* Task goal
A word-for-word copy of the lines below, starting at the line with "Where should I" and ending at the last one, is what you should give. Omit every picture.

________________________________________

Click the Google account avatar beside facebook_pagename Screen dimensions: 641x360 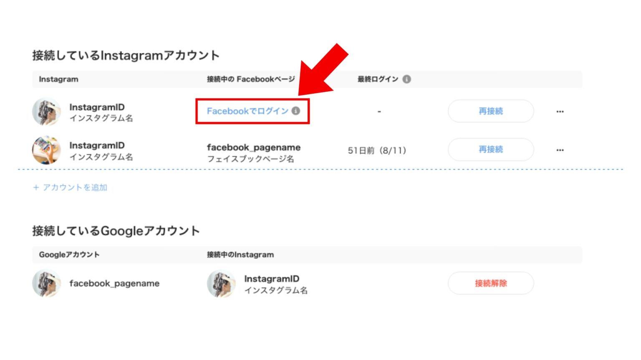(47, 283)
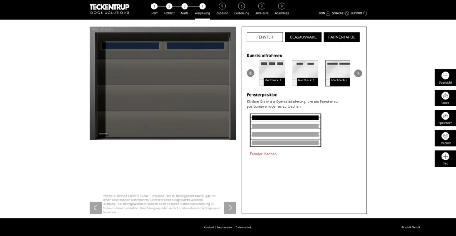Choose the Rechteck 2 window style
456x236 pixels.
tap(305, 73)
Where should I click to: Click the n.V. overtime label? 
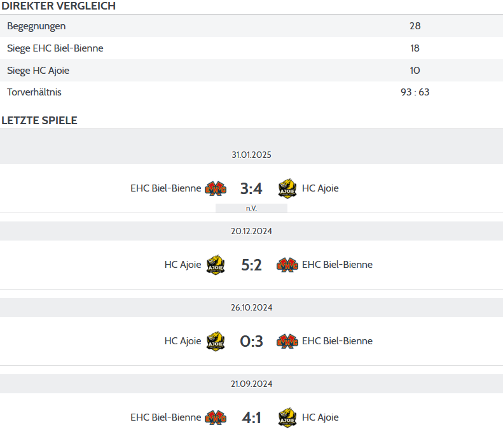click(252, 208)
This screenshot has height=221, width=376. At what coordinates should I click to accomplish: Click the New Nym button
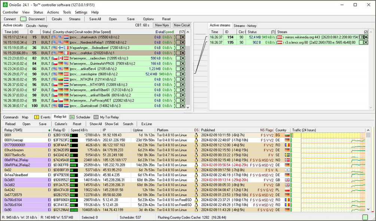click(162, 25)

________________________________________

* Output for this exercise
Where should I click to: Click the n.V. overtime label? 
click(252, 208)
This screenshot has height=221, width=376. At what coordinates should I click to accomplish: Click the New Nym button
click(162, 25)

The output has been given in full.